All of the records should be given again exactly as they appear.
▬▬▬▬▬▬
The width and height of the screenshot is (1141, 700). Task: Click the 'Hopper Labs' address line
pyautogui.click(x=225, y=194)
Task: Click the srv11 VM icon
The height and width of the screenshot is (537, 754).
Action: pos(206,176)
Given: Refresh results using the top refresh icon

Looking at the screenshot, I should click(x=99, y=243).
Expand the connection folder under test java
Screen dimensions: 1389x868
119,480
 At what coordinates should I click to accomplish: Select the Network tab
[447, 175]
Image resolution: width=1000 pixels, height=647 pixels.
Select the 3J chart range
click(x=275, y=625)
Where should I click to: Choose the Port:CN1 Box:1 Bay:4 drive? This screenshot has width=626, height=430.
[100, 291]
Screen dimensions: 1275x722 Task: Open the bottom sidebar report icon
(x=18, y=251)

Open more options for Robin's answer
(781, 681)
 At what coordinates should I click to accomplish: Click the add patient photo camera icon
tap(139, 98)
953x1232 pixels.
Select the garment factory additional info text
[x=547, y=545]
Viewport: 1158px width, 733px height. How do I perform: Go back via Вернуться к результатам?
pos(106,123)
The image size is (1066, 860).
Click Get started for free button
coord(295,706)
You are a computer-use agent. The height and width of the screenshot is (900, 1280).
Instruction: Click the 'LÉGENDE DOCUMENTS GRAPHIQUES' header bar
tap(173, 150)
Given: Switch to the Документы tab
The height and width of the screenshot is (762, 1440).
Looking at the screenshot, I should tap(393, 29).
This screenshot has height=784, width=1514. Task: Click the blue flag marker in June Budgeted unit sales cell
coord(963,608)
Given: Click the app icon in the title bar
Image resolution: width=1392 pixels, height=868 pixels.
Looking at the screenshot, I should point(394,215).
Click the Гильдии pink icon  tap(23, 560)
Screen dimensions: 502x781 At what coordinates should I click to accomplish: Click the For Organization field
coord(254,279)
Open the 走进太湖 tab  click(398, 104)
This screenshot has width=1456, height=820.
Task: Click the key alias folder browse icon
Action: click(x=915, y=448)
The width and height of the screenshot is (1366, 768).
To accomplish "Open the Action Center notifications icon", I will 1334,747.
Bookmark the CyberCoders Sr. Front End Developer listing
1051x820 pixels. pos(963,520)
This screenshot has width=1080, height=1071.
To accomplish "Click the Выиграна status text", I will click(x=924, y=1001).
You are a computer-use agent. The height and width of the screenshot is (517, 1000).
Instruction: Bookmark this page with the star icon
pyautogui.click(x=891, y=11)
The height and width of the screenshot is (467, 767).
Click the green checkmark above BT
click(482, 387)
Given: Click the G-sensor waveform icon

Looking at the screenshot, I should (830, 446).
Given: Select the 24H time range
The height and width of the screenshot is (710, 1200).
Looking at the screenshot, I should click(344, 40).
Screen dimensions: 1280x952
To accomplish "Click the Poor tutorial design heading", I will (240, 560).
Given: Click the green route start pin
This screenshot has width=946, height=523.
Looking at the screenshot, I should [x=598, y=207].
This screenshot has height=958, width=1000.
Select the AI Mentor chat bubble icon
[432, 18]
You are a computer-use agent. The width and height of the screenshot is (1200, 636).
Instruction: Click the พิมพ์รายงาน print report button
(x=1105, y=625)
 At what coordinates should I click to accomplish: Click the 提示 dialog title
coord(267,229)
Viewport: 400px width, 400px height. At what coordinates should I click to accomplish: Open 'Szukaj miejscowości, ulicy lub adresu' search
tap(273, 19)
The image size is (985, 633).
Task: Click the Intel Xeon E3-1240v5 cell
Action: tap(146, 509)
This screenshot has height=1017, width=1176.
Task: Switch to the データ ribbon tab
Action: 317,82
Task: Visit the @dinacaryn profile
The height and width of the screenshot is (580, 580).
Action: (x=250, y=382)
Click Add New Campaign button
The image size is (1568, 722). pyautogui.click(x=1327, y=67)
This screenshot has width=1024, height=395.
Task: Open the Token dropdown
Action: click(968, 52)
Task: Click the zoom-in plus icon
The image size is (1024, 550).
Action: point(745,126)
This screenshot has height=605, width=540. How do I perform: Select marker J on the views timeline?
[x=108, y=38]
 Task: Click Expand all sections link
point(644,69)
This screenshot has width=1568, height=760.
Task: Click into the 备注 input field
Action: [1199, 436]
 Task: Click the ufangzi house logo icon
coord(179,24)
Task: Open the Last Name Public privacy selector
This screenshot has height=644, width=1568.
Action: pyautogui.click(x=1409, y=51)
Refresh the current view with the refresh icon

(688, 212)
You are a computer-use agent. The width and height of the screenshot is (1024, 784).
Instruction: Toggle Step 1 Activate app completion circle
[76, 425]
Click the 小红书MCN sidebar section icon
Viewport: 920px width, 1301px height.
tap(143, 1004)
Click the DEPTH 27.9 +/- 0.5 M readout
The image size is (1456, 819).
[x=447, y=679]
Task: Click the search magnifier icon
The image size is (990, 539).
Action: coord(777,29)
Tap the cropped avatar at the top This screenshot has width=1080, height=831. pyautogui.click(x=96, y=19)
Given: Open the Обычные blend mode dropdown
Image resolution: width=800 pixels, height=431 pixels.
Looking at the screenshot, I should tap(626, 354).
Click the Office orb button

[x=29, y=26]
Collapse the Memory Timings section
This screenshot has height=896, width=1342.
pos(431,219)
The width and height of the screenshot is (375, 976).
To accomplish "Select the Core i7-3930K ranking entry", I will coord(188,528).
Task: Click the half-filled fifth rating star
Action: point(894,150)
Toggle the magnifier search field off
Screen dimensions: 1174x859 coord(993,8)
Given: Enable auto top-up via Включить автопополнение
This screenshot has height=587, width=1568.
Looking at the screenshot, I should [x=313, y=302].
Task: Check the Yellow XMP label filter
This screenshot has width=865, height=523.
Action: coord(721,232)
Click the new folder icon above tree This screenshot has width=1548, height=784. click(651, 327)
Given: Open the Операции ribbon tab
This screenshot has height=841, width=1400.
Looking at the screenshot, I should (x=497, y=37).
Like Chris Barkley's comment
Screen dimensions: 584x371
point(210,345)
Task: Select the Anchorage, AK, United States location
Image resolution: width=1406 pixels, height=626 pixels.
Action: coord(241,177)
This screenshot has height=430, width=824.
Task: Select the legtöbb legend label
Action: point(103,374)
▬▬▬▬▬▬
» **REPLY TO THE EXERCISE**:
The width and height of the screenshot is (1141, 700). Task: Click the 'Hopper Labs' address line
pyautogui.click(x=225, y=194)
Task: Click the srv11 VM icon
The height and width of the screenshot is (537, 754).
Action: pos(206,176)
Given: Refresh results using the top refresh icon

Looking at the screenshot, I should click(x=99, y=243).
Expand the connection folder under test java
Screen dimensions: 1389x868
119,480
 At what coordinates should I click to accomplish: Select the Network tab
[447, 175]
Image resolution: width=1000 pixels, height=647 pixels.
Select the 3J chart range
click(x=275, y=625)
Where should I click to: Choose the Port:CN1 Box:1 Bay:4 drive? This screenshot has width=626, height=430.
[100, 291]
Screen dimensions: 1275x722 Task: Open the bottom sidebar report icon
(x=18, y=251)

Open more options for Robin's answer
(781, 681)
 At what coordinates should I click to accomplish: Click the add patient photo camera icon
tap(139, 98)
953x1232 pixels.
Select the garment factory additional info text
[x=547, y=545]
Viewport: 1158px width, 733px height. How do I perform: Go back via Вернуться к результатам?
pos(106,123)
The image size is (1066, 860).
Click Get started for free button
coord(295,706)
You are a computer-use agent. The height and width of the screenshot is (900, 1280).
Instruction: Click the 'LÉGENDE DOCUMENTS GRAPHIQUES' header bar
tap(173, 150)
Given: Switch to the Документы tab
The height and width of the screenshot is (762, 1440).
Looking at the screenshot, I should tap(393, 29).
This screenshot has height=784, width=1514. Task: Click the blue flag marker in June Budgeted unit sales cell
coord(963,608)
Given: Click the app icon in the title bar
Image resolution: width=1392 pixels, height=868 pixels.
Looking at the screenshot, I should point(394,215).
Click the Гильдии pink icon  tap(23, 560)
Screen dimensions: 502x781 At what coordinates should I click to accomplish: Click the For Organization field
coord(254,279)
Open the 走进太湖 tab  click(398, 104)
This screenshot has width=1456, height=820.
Task: Click the key alias folder browse icon
Action: click(x=915, y=448)
The width and height of the screenshot is (1366, 768).
To accomplish "Open the Action Center notifications icon", I will 1334,747.
Bookmark the CyberCoders Sr. Front End Developer listing
1051x820 pixels. pos(963,520)
This screenshot has width=1080, height=1071.
To accomplish "Click the Выиграна status text", I will click(x=924, y=1001).
You are a computer-use agent. The height and width of the screenshot is (517, 1000).
Instruction: Bookmark this page with the star icon
pyautogui.click(x=891, y=11)
The height and width of the screenshot is (467, 767).
Click the green checkmark above BT
click(482, 387)
Given: Click the G-sensor waveform icon

Looking at the screenshot, I should (830, 446).
Given: Select the 24H time range
The height and width of the screenshot is (710, 1200).
Looking at the screenshot, I should click(344, 40).
Screen dimensions: 1280x952
To accomplish "Click the Poor tutorial design heading", I will (240, 560).
Given: Click the green route start pin
This screenshot has width=946, height=523.
Looking at the screenshot, I should [x=598, y=207].
This screenshot has height=958, width=1000.
Select the AI Mentor chat bubble icon
[432, 18]
You are a computer-use agent. The width and height of the screenshot is (1200, 636).
Instruction: Click the พิมพ์รายงาน print report button
(x=1105, y=625)
 At what coordinates should I click to accomplish: Click the 提示 dialog title
coord(267,229)
Viewport: 400px width, 400px height. At what coordinates should I click to accomplish: Open 'Szukaj miejscowości, ulicy lub adresu' search
tap(273, 19)
The image size is (985, 633).
Task: Click the Intel Xeon E3-1240v5 cell
Action: tap(146, 509)
This screenshot has height=1017, width=1176.
Task: Switch to the データ ribbon tab
Action: 317,82
Task: Visit the @dinacaryn profile
The height and width of the screenshot is (580, 580).
Action: (x=250, y=382)
Click Add New Campaign button
The image size is (1568, 722). pyautogui.click(x=1327, y=67)
This screenshot has width=1024, height=395.
Task: Open the Token dropdown
Action: click(968, 52)
Task: Click the zoom-in plus icon
The image size is (1024, 550).
Action: point(745,126)
This screenshot has height=605, width=540. How do I perform: Select marker J on the views timeline?
[x=108, y=38]
 Task: Click Expand all sections link
point(644,69)
This screenshot has width=1568, height=760.
Task: Click into the 备注 input field
Action: [1199, 436]
 Task: Click the ufangzi house logo icon
coord(179,24)
Task: Open the Last Name Public privacy selector
This screenshot has height=644, width=1568.
Action: pyautogui.click(x=1409, y=51)
Refresh the current view with the refresh icon

(688, 212)
You are a computer-use agent. The width and height of the screenshot is (1024, 784).
Instruction: Toggle Step 1 Activate app completion circle
[76, 425]
Click the 小红书MCN sidebar section icon
Viewport: 920px width, 1301px height.
tap(143, 1004)
Click the DEPTH 27.9 +/- 0.5 M readout
The image size is (1456, 819).
[x=447, y=679]
Task: Click the search magnifier icon
The image size is (990, 539).
Action: coord(777,29)
Tap the cropped avatar at the top This screenshot has width=1080, height=831. pyautogui.click(x=96, y=19)
Given: Open the Обычные blend mode dropdown
Image resolution: width=800 pixels, height=431 pixels.
Looking at the screenshot, I should tap(626, 354).
Click the Office orb button

[x=29, y=26]
Collapse the Memory Timings section
This screenshot has height=896, width=1342.
pos(431,219)
The width and height of the screenshot is (375, 976).
To accomplish "Select the Core i7-3930K ranking entry", I will coord(188,528).
Task: Click the half-filled fifth rating star
Action: point(894,150)
Toggle the magnifier search field off
Screen dimensions: 1174x859 coord(993,8)
Given: Enable auto top-up via Включить автопополнение
This screenshot has height=587, width=1568.
Looking at the screenshot, I should [x=313, y=302].
Task: Check the Yellow XMP label filter
This screenshot has width=865, height=523.
Action: coord(721,232)
Click the new folder icon above tree This screenshot has width=1548, height=784. click(651, 327)
Given: Open the Операции ribbon tab
This screenshot has height=841, width=1400.
Looking at the screenshot, I should (x=497, y=37).
Like Chris Barkley's comment
Screen dimensions: 584x371
point(210,345)
Task: Select the Anchorage, AK, United States location
Image resolution: width=1406 pixels, height=626 pixels.
Action: coord(241,177)
This screenshot has height=430, width=824.
Task: Select the legtöbb legend label
Action: point(103,374)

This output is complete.